Jude Payne edited this page Apr 21, 2024 · 11 revisions

You can install dictim as a command line tool directly without needing to have downloaded this project or required it as a dependency.

Prerequisites

  1. install babshka the awesome Clojure scripting runtime.

  2. install bbin the script installation tool for babashka.

Installation Instructions

In your terminal run

bbin install https://github.com/judepayne/dictim/releases/latest/download/dictim.jar

That's it!

Try

dictim -h

to see the help.

If the dictim script generated by bbin is not found, then it's probable that the folder where bbin stores scripts ~/.local/bin has not been put on your path by bbin and you may need to add it manually in your ~/.zprofile (or similar).

Installation without bbin

If you're not using bbin, you'll still need babashka installed and will need to build dictim.jar

Clone the dictim repo locally, cd into it and run

bb build

This will build a dictim.jar in the repo folder which you can run by

bb dictim.jar -h

(to see the help)

Using the dictim command line tool

Here's the help of the dictim tool

  -c, --compile Compiles supplied dictim to d2
                The value supplied to --compile may be either
                  - a edn string (in single quotes)
                  - a file containing edn. Prefix the file name with '@'
                  - ommitted in which case stdin is read
		  
  -p, --parse   Parses supplied d2 into dictim
                The value supplied to --parse may be either
                  - a d2 string (in single quotes)
                  - a file containing d2. Prefix the file name with '@'
                  - ommitted in which case *std-in* is read
                --parse has various supplemental flags:
      --k       Convert keys to keywords when parsing d2 to dictim syntax edn
      --j       Converts the output of parse to dictim syntax json
      --b       Additional to  -j: prettifies the json output of parse
      
  -v, --version Returns the version of dictm
  
  -h, --help    Displays this help

The main functions are --compile (or -c) and --parse (or -p)

Compile

Compile accepts either a string, or a file name that should be prefixed with the @ character, or if you omit the argument then standdard in is read.

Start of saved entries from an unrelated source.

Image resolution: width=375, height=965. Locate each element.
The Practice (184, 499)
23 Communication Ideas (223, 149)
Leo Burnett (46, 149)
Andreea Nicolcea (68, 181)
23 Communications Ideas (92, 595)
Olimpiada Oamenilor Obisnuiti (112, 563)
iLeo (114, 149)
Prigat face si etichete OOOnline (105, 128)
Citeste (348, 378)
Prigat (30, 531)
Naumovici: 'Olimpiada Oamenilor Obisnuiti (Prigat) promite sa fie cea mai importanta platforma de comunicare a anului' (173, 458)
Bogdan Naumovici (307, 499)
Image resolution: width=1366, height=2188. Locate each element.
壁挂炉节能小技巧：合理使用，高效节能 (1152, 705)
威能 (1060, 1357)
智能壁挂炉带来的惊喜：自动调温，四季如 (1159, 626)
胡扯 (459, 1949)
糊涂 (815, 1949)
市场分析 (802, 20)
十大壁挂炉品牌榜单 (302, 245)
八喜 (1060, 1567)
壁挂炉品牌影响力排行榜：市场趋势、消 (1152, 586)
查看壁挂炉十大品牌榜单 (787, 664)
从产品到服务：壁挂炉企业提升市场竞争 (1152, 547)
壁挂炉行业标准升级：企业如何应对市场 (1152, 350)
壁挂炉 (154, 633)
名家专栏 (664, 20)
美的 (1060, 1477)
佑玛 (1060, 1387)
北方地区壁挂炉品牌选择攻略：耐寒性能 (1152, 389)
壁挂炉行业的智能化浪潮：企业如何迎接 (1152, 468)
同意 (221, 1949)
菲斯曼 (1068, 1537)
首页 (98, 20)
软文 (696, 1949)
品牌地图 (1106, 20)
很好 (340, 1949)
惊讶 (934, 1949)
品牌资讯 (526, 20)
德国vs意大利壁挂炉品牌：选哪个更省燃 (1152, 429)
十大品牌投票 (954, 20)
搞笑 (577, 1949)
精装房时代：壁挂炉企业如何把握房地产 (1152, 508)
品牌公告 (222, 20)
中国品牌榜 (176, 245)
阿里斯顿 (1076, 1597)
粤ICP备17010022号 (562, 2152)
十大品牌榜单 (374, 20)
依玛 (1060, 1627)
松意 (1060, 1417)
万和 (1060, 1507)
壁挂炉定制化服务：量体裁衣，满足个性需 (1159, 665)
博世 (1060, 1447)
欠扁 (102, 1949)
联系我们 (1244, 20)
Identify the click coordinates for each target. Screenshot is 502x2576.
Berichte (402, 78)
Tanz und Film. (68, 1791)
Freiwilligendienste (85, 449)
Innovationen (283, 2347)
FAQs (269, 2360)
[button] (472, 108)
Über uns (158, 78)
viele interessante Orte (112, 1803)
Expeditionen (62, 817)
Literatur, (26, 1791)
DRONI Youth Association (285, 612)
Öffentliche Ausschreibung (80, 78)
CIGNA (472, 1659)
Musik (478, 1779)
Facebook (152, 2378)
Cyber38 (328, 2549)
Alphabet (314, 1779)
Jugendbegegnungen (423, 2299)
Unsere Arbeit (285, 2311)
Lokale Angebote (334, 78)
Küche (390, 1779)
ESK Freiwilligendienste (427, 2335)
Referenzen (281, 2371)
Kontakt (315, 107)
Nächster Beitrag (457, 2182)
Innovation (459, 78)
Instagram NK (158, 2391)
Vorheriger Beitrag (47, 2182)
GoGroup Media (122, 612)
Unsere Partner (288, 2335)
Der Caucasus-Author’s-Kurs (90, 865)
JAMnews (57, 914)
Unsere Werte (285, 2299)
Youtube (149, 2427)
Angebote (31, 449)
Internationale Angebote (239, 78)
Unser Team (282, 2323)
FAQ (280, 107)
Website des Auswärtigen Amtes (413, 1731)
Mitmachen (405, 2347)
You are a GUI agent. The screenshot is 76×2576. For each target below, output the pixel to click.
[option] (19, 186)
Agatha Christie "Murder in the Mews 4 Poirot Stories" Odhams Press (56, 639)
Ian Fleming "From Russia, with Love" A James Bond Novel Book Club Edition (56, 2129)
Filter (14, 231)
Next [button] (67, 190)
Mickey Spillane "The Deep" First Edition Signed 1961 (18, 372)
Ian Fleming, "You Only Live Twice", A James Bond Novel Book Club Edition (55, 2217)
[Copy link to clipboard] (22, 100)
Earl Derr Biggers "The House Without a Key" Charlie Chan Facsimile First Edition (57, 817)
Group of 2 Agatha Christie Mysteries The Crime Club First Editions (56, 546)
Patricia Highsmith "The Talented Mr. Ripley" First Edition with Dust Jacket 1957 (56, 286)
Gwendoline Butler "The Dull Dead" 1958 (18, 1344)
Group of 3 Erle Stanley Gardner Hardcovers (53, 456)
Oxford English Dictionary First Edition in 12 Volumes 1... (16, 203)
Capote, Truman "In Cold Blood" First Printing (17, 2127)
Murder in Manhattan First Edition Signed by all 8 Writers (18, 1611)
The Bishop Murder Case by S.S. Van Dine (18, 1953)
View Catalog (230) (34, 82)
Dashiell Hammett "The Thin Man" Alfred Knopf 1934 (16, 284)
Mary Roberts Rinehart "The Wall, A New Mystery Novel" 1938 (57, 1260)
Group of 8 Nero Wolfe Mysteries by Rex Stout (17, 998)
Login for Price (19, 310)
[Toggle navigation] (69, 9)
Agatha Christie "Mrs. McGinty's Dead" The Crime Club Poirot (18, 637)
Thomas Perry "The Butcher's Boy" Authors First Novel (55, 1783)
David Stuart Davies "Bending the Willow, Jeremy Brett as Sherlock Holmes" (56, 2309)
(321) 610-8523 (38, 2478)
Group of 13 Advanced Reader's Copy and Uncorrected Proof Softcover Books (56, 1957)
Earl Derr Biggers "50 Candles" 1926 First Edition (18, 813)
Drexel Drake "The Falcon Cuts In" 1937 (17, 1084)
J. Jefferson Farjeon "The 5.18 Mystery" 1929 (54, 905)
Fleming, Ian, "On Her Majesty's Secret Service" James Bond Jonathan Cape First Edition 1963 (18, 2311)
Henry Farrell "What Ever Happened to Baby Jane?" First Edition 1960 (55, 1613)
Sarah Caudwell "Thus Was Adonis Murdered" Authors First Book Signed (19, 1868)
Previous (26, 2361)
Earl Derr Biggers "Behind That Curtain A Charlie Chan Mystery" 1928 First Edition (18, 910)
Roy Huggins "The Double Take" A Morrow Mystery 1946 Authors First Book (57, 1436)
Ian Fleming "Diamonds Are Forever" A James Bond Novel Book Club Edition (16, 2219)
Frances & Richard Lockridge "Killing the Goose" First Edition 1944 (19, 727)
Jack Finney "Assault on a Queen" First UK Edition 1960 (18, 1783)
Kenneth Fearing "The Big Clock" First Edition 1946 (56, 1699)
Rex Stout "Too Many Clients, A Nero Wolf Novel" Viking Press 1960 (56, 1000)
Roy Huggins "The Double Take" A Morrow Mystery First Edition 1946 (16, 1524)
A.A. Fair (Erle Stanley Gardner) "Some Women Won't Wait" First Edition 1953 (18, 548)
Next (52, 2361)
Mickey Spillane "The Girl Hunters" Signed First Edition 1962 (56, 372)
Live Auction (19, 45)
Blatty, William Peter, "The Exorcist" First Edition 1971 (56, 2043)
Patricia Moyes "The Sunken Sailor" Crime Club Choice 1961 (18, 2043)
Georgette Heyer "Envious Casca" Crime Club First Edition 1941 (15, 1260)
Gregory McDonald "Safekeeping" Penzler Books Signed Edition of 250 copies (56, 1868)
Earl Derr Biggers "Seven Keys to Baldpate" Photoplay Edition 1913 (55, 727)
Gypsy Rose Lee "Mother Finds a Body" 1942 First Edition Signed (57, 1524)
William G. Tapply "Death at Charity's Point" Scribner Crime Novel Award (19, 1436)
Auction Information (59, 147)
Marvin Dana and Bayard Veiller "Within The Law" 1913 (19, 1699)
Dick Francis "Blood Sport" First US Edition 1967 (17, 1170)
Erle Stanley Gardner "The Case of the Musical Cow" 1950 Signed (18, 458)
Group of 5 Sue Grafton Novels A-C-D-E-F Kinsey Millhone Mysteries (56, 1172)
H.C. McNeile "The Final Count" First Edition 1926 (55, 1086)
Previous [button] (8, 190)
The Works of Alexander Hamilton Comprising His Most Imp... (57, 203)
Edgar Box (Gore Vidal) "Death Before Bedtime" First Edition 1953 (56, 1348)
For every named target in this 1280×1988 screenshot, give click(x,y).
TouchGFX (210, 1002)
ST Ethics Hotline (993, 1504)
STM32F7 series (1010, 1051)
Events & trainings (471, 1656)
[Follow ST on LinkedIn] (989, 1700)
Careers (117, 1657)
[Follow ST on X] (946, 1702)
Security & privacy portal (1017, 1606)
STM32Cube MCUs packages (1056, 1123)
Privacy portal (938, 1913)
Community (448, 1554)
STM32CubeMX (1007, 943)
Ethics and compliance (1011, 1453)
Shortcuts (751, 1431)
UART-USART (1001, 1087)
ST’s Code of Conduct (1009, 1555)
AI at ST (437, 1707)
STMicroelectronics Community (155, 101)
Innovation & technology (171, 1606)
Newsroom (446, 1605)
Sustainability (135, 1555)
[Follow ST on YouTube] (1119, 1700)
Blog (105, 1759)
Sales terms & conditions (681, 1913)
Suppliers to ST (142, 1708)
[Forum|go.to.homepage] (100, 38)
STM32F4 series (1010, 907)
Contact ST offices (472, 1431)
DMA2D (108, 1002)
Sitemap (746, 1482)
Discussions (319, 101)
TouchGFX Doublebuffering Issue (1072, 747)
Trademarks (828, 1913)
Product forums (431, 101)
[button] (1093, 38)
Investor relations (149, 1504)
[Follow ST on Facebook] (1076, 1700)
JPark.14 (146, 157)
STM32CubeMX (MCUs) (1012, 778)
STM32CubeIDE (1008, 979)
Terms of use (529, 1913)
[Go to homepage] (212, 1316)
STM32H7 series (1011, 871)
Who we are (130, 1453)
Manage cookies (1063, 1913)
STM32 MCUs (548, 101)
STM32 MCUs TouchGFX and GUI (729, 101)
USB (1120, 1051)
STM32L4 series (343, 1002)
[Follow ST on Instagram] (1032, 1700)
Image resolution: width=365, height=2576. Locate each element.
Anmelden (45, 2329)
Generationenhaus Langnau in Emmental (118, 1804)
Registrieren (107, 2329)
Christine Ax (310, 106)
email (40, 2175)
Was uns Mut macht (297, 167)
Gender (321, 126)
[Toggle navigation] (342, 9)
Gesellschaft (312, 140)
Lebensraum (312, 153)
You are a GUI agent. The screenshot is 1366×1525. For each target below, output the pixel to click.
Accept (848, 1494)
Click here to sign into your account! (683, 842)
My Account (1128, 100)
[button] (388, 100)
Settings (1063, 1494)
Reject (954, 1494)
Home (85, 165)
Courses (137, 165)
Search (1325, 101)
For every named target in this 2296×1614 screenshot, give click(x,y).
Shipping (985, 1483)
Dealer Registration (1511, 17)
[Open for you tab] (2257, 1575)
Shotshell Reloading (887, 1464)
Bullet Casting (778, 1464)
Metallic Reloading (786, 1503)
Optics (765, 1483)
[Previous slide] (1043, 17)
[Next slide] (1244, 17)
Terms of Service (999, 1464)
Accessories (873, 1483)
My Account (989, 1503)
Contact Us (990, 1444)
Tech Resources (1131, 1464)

Examples at the terminal command line:

$ dictim -c '["John" "Manager"] ["Pauli" "Developer"] ["John" "->" "Pauli" "I wish I still had your job"]'
John: Manager

hmm, where did the other dictim expressions go? The command line tool expects either a single expression or a sequence of expression, so let's put them in a list. Using a list for this purpose is recommended because Edn's list notation () is not used anywhere in the dictim syntax.

$ dictim -c '(["John" "Manager"] ["Pauli" "Developer"] ["John" "->" "Pauli" "I wish I still had your job"])'
John: Manager
Pauli: Developer
John -> Pauli: I wish I still had your job

If you feed this to d2 and then on to a file

dictim -c '(["John" "Manager"] ["Pauli" "Developer"] ["John" "->" "Pauli" "I wish I still had your job"])' | d2 - >> out.svg

(the d2 tool uses - to represent stdin and stdout.